HELD: NO. petition is DISMISSED

 When PPI chartered the vessel M/V "Sun Plum", the ship captain, its officers and compliment were under the employ of the
shipowner and therefore continued to be under its direct supervision and control. Hardly then can we charge the charterer, a
stranger to the crew and to the ship, with the duty of caring for his cargo when the charterer did not have any control of the means
in doing so
 carrier has sufficiently overcome, by clear and convincing proof, the prima facie presumption of negligence. The hatches remained
close and tightly sealed while the ship was in transit as the weight of the steel covers made it impossible for a person to open
without the use of the ship's boom.
 bulk shipment of highly soluble goods like fertilizer carries with it the risk of loss or damage. More so, with a variable weather
condition prevalent during its unloading
 This is a risk the shipper or the owner of the goods has to face.

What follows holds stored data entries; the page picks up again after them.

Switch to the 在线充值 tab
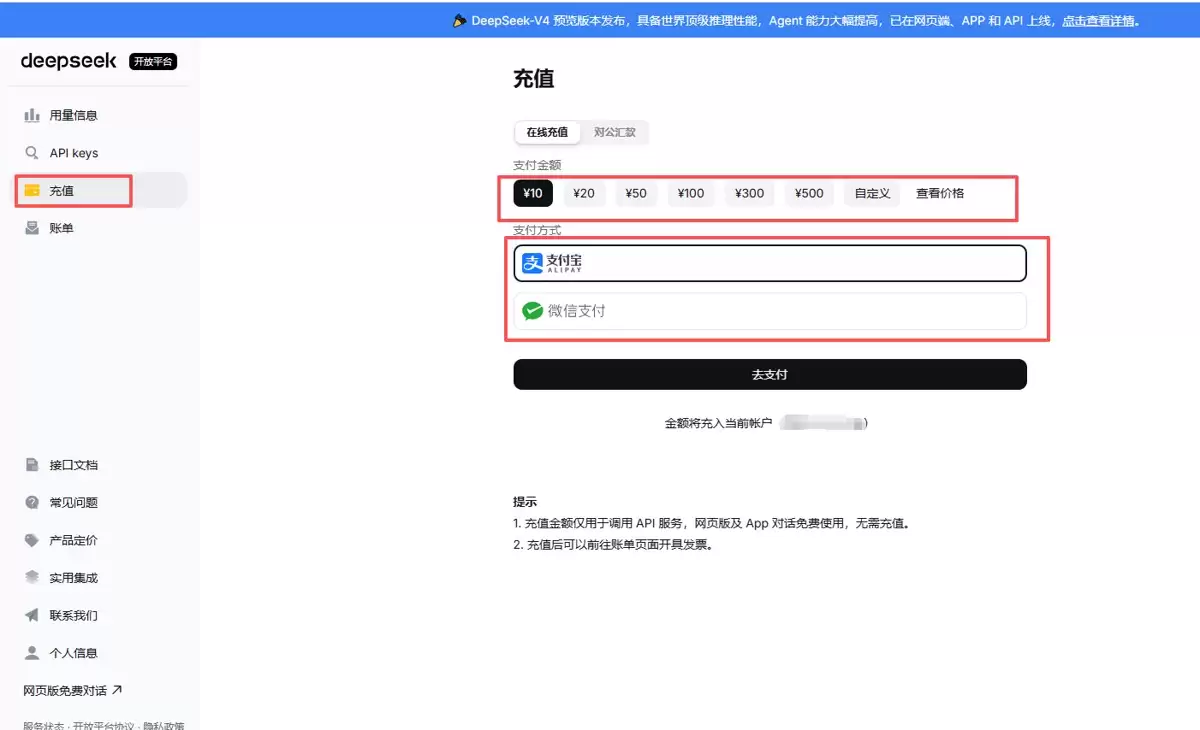 click(x=547, y=132)
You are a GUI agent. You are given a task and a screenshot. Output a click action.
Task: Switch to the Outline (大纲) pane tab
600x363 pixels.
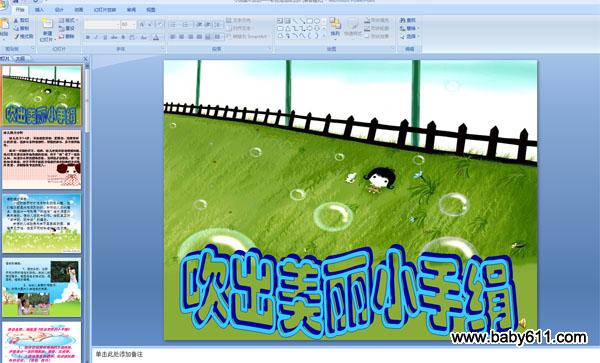click(20, 59)
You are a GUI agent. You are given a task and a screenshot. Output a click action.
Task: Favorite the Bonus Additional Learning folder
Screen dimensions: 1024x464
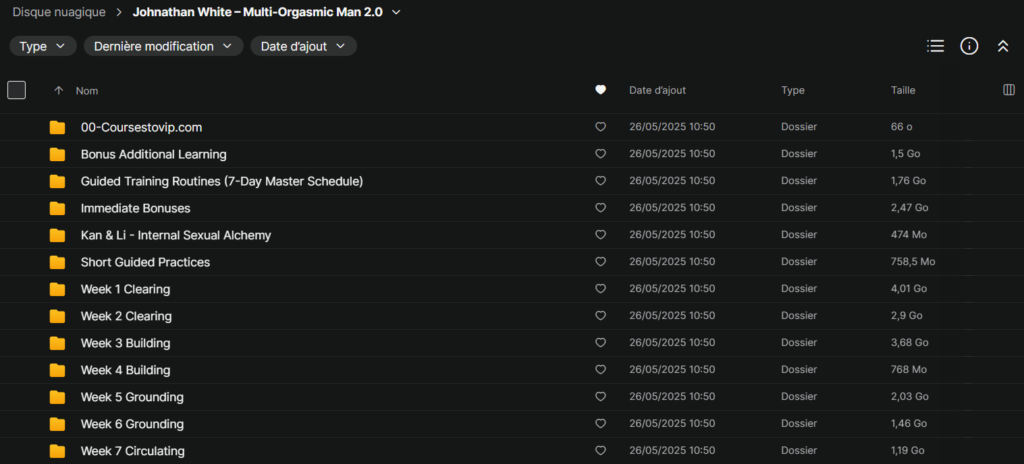600,154
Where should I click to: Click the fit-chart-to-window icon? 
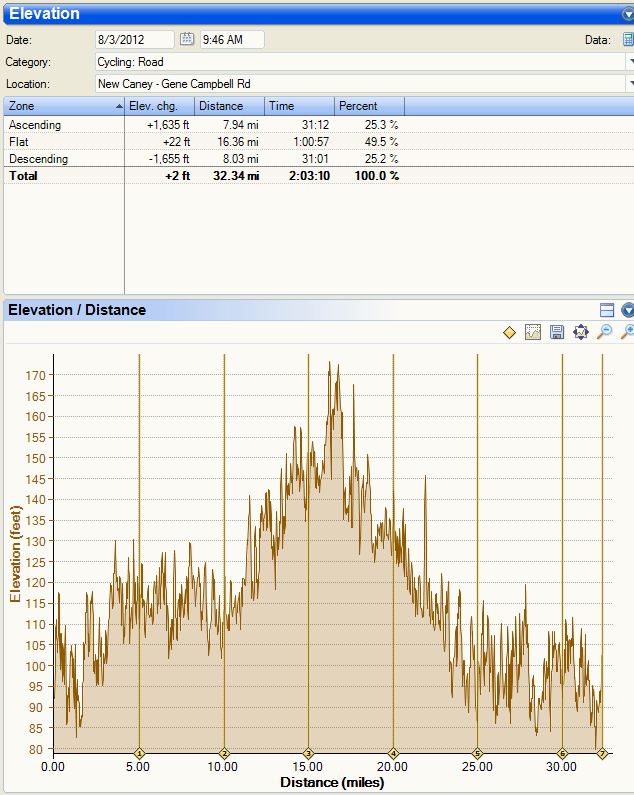[581, 332]
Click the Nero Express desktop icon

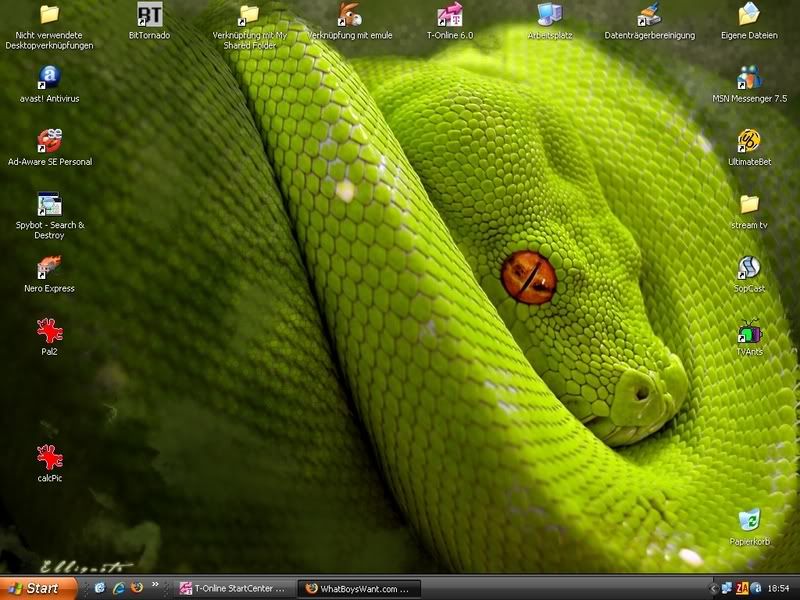tap(49, 268)
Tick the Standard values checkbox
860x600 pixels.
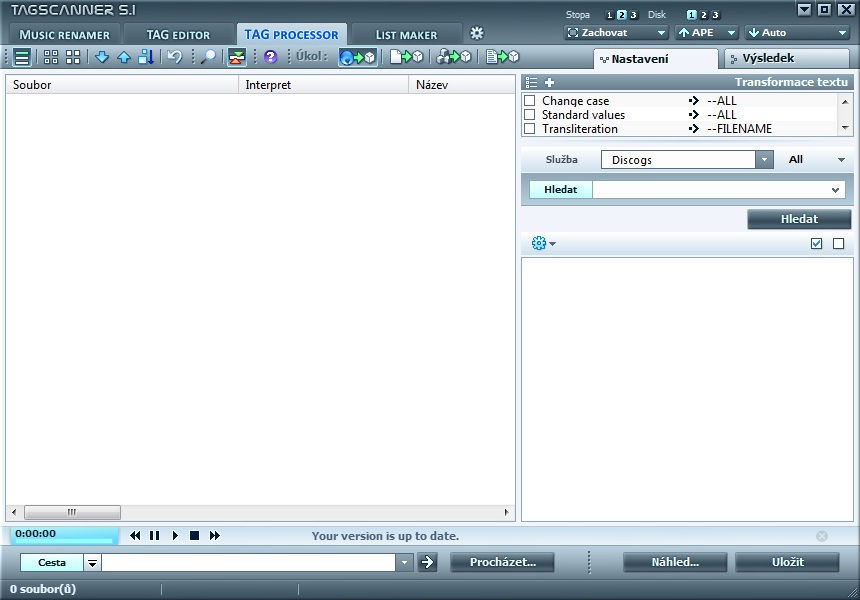(x=530, y=115)
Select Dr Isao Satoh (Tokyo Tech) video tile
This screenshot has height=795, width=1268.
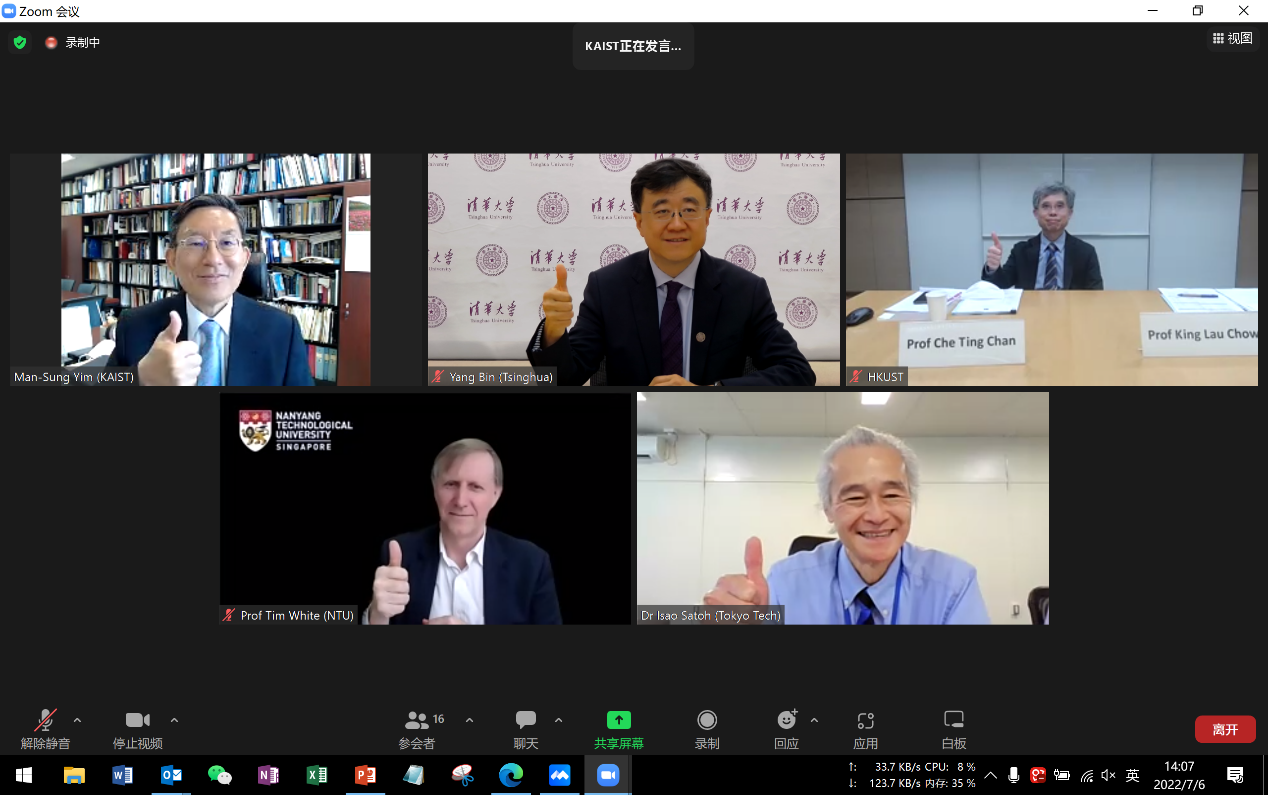pos(842,508)
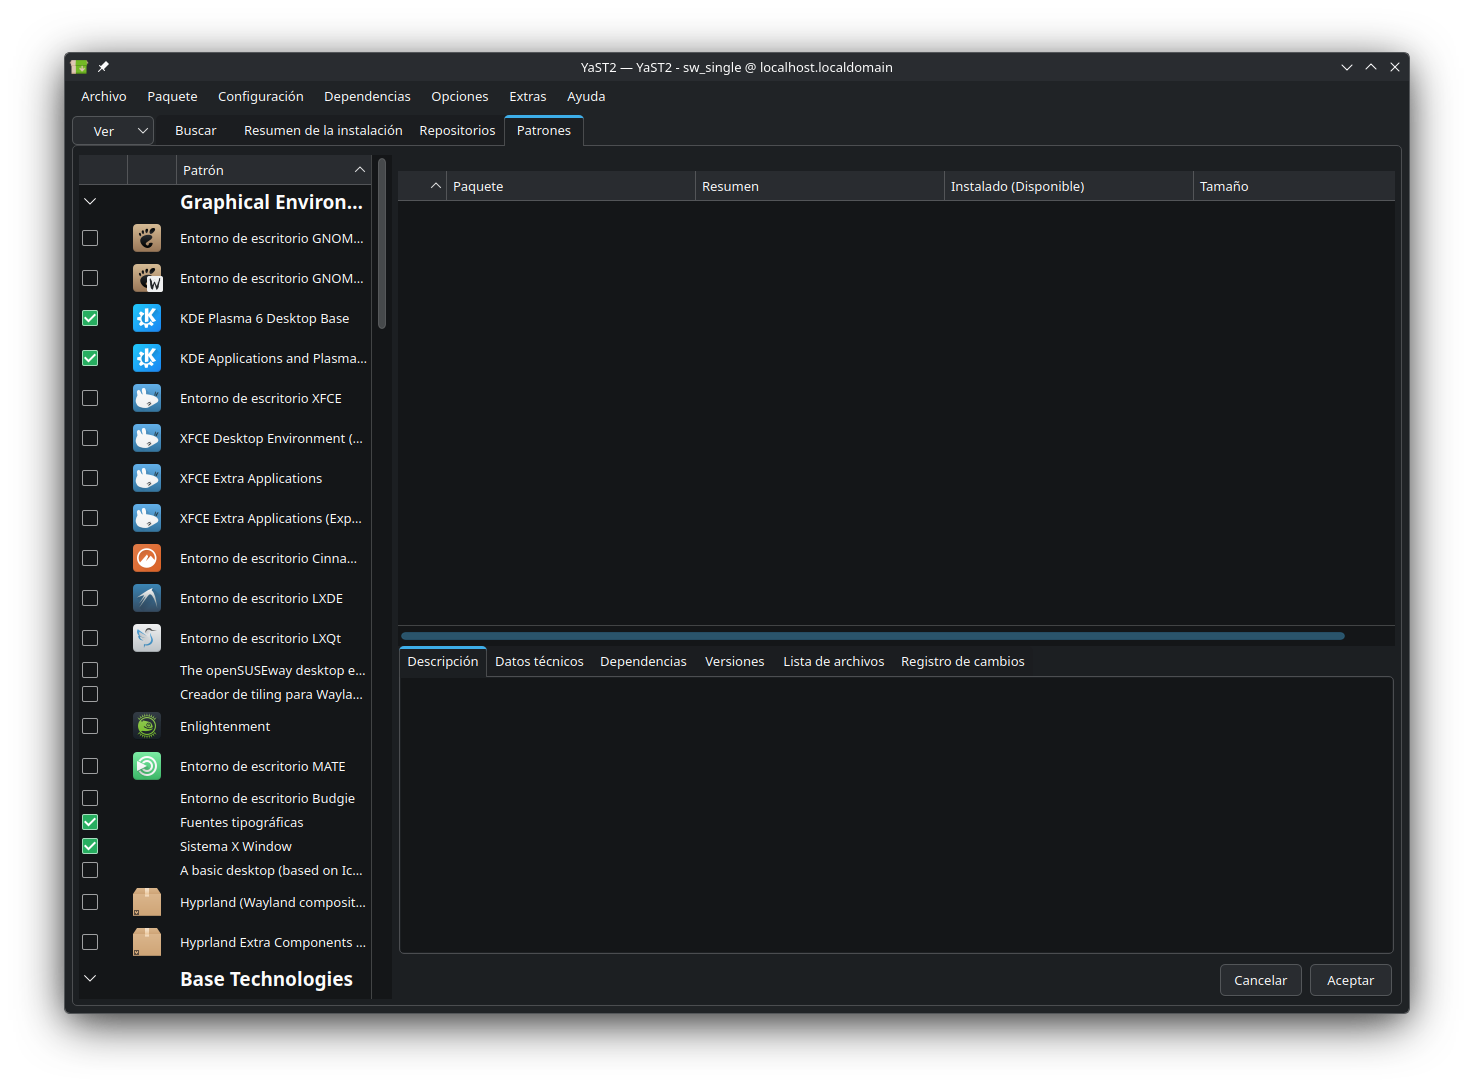Image resolution: width=1474 pixels, height=1090 pixels.
Task: Click the Entorno de escritorio XFCE icon
Action: click(147, 398)
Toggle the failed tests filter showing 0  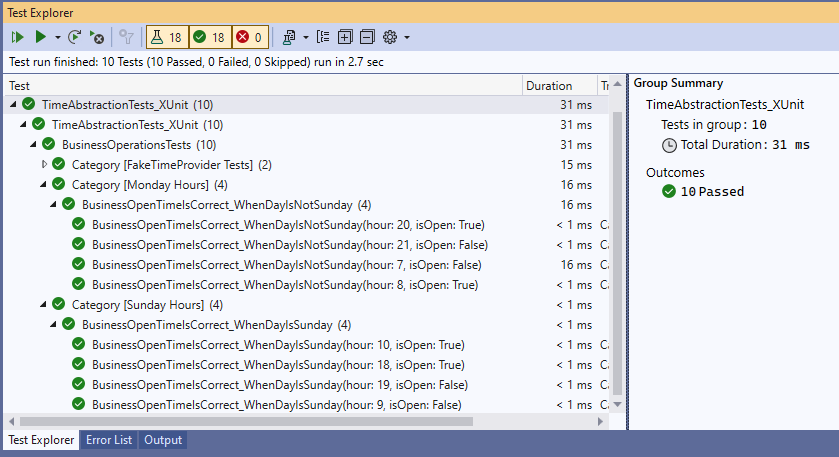click(250, 37)
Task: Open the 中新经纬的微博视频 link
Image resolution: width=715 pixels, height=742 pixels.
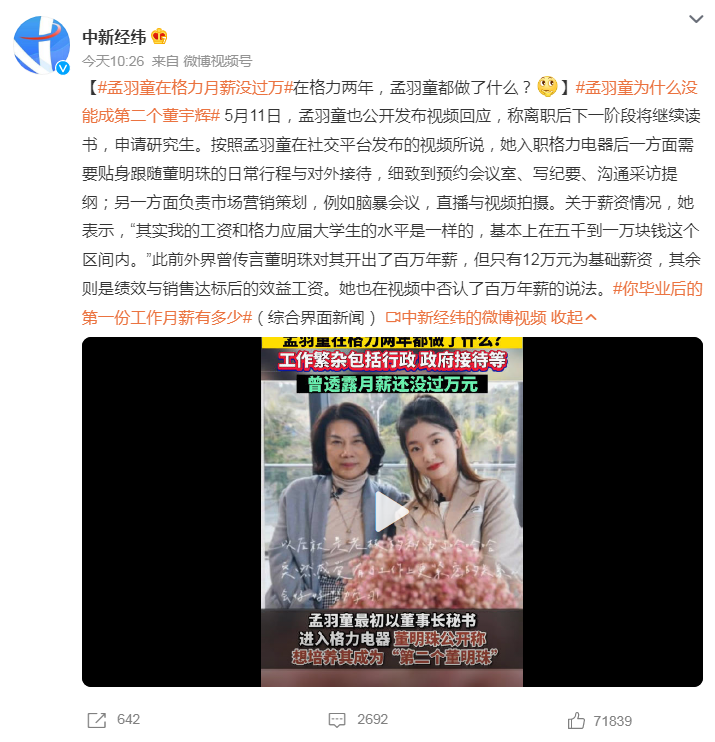Action: pos(466,318)
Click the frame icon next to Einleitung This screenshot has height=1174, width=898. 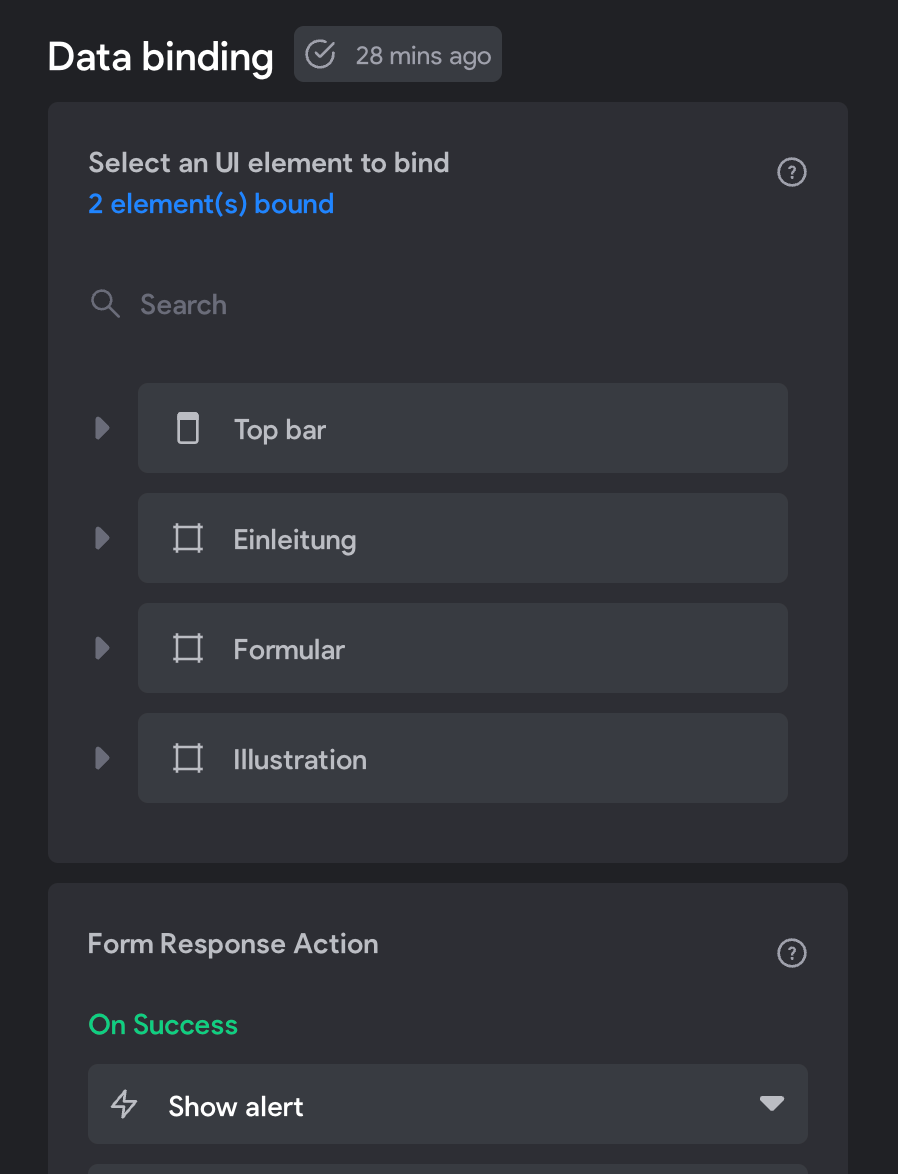188,538
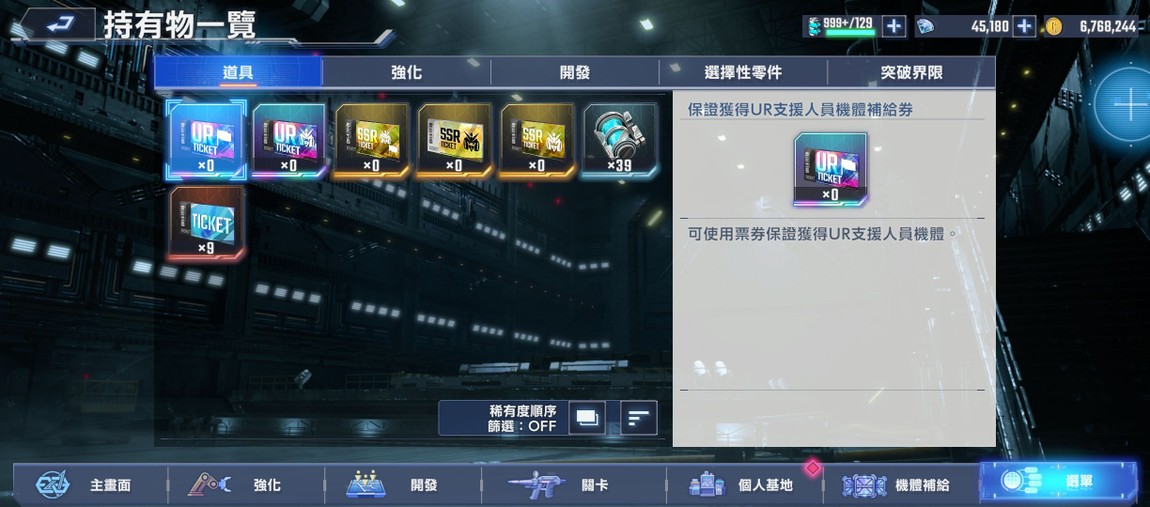The image size is (1150, 507).
Task: Add stamina with the plus button
Action: click(x=893, y=26)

Clearly, KKKK has sufficiently proved the inherent character of
the goods which makes it highly vulnerable to deterioration; as well as the inadequacy of its packaging which further contributed
to the loss.
 On the other hand, no proof was adduced by the petitioner showing that the carrier was remise in the exercise of due diligence in
order to minimize the loss or damage to the goods it carried.